There are other detriments to not picking up after your pet besides the obvious dodging of landmines. Health hazards such as e coli, salmonella and parvo (a potentially deadly virus in dogs) can all be transmitted through feces. This is precisely why Scoopy Doo offers its services in places from gated communities to public parks to dog runs- to keep the areas where children and pets play in the grass clean and safe.
Another business whose purpose is keeping grounds pet waste free is Doody Calls, a nationally franchised company. George Sichler, owner of the company's Westchester County branch, points out that “Dog feces is NOT fertilizer...the difference between dogs and cows is meat.” Because cows do not eat meat, when their manure breaks down it is basically digested grasses and grains. Dogs consume meat, which means their waste takes much longer to break down and can potentially cause problems with grass, plants and shrubs.
Like Scoopy Doo, Doody Calls provides similar services to larger communities, coop and condo associations and single family homes. “Between each service we are careful to disinfect our equipment so as not to spread parasites and bacteria.” says Sichler. While pet waste will always contain various bacterium, it's the sick animals that may spread health issues to other animals and even humans. At the end of the day it's important to be proactive in encouraging animal owners to be responsible with regard to cleaning up after their pets. According to Sichler, “The biggest mistakes I see associations make are either providing bags to pick up the waste and not providing a receptacle for them, or providing a receptacle but providing it so far out of the way that the pet owner may not walk to it. Convenience is the key.”
While distance to the receptacle may not be an issue in Manhattan given the sheer number of garbage cans, somehow some pet owners still seem to find it difficult to make it to one.
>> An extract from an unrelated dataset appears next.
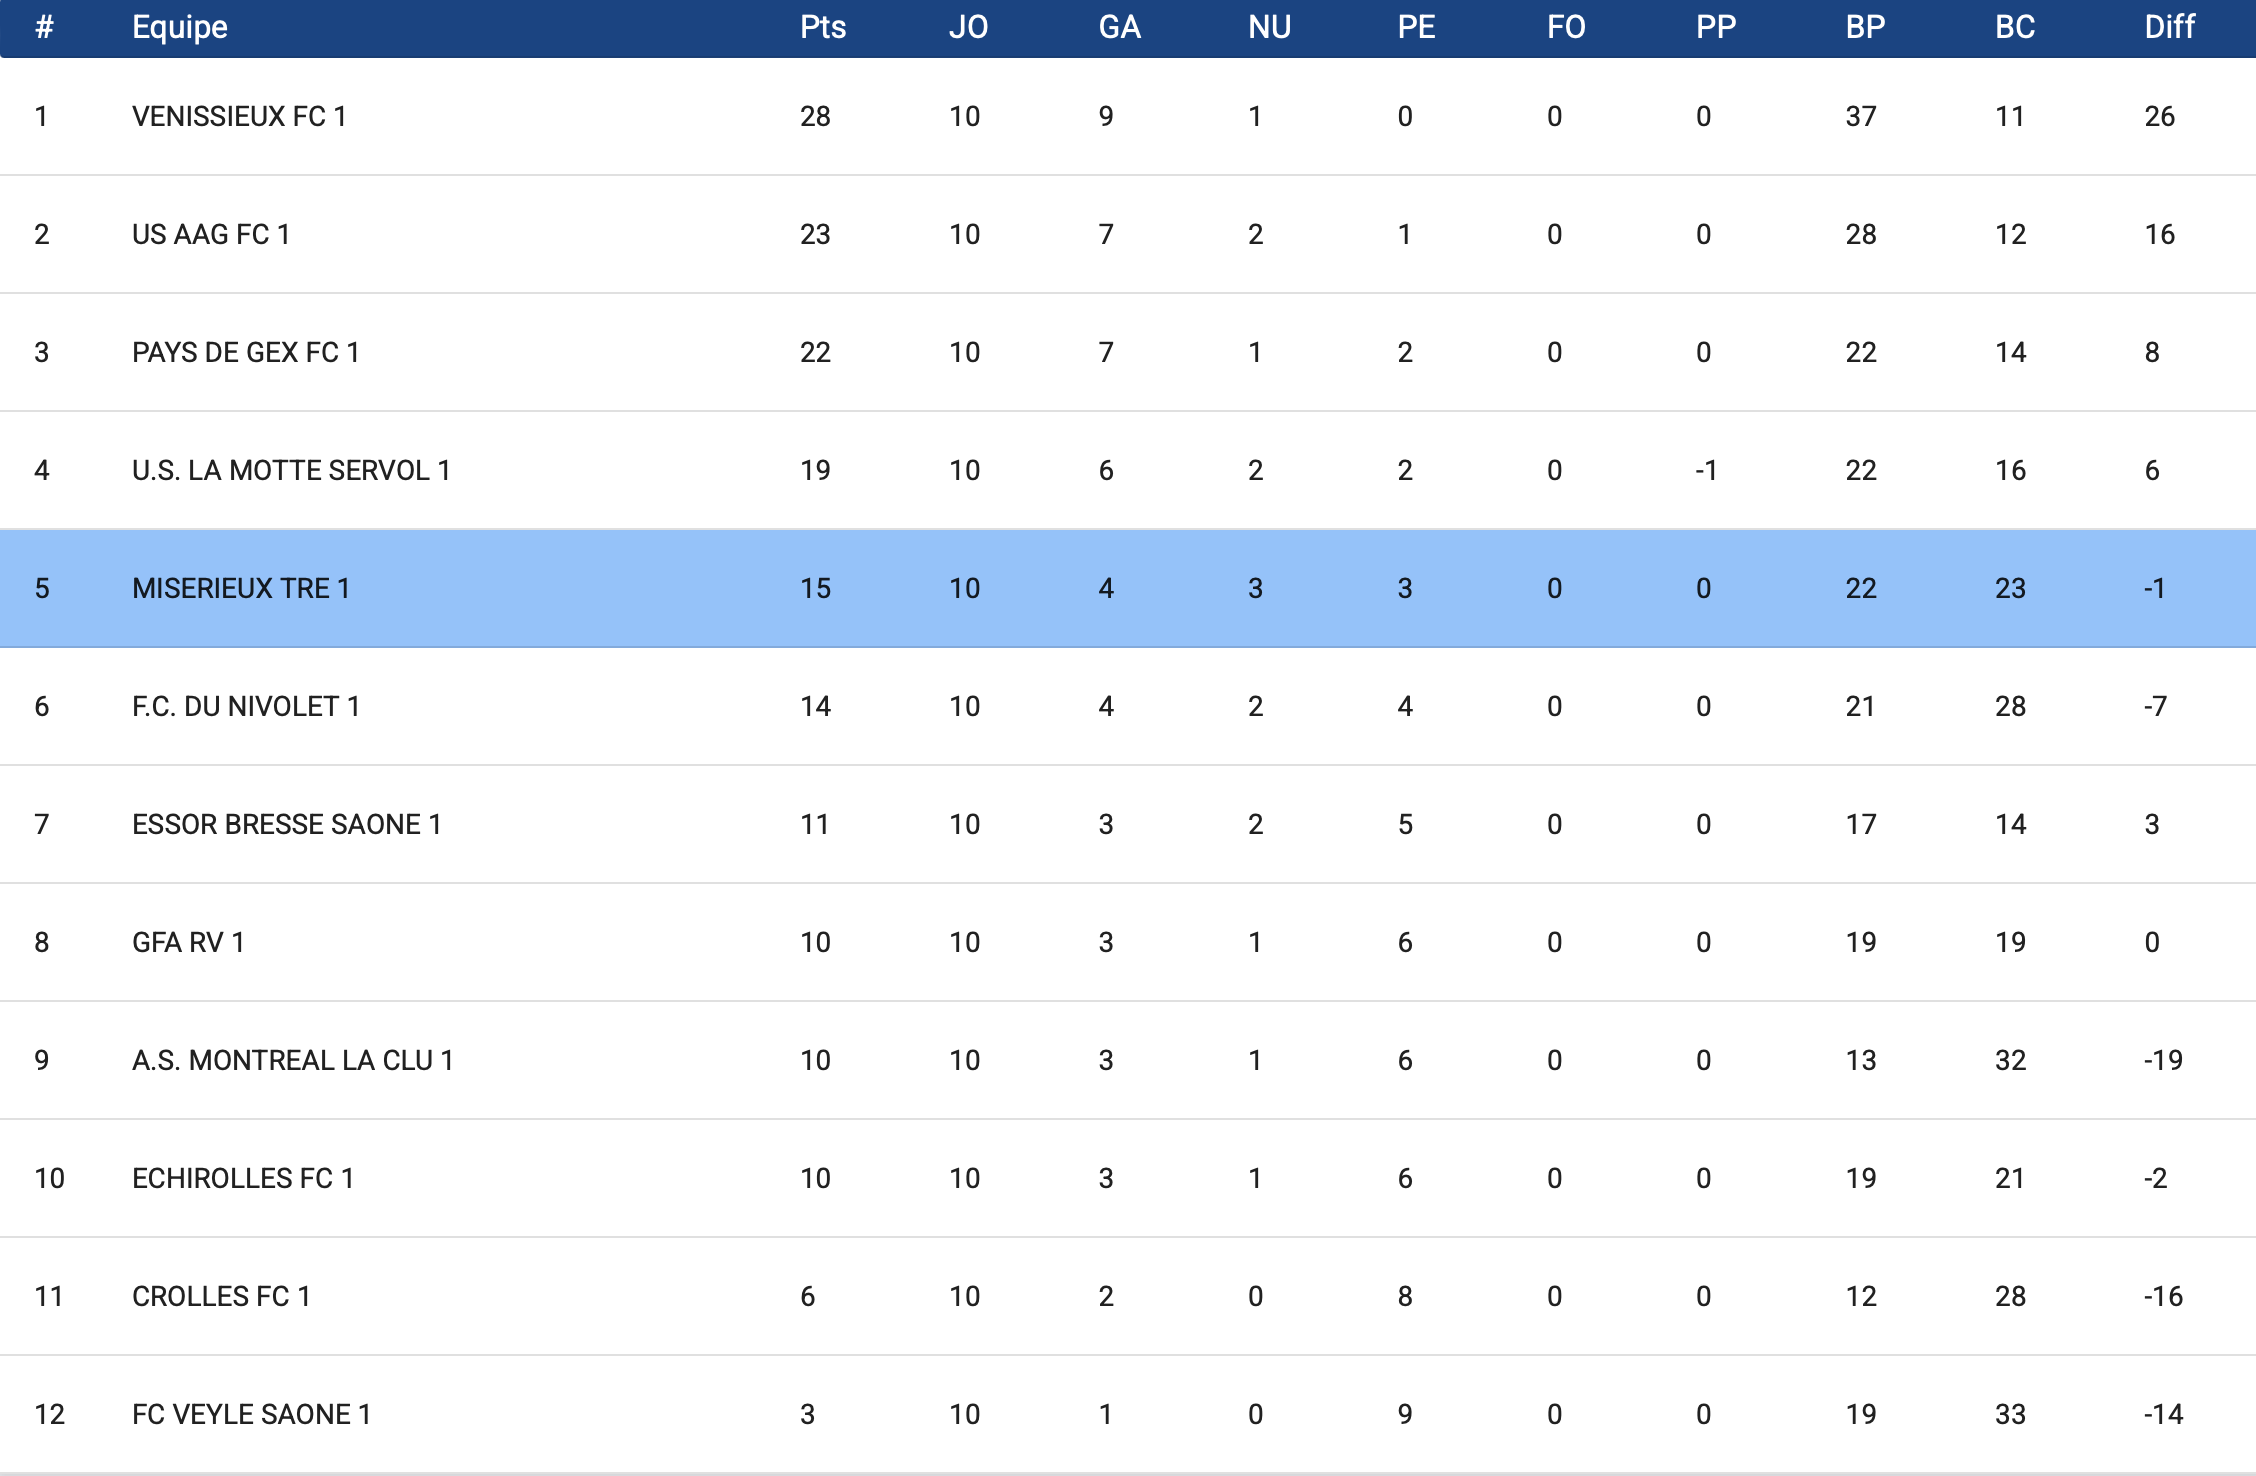Screen dimensions: 2256x1476
Task: Click the JO column header
Action: point(968,27)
Big Apple sidewalks may never be entirely poo-free, but if pet owners are made aware that there are consequences for not cleaning up after their pet, they may be a lot cleaner. Simply informing someone that the fine for leaving waste is $250 might just embarrass them to the point that they would think twice before they leave it behind again. After all, the reason people turn a blind eye in the first place is because they think no one is watching them. If you see or even notice someone repeatedly not picking up after their animal you can call 311 to report the incident and an officer may be sent out to survey the area. As an educational/preventive measure, the Doody Calls website has a free newsletter (www.doodycallsed.com). This resource can be an invaluable tool for boards of co-ops and condos in the efforts of educating tenants on the sensitive issue of pet waste cleanup.
David Garry is a freelance writer and a frequent contributor to The Cooperator.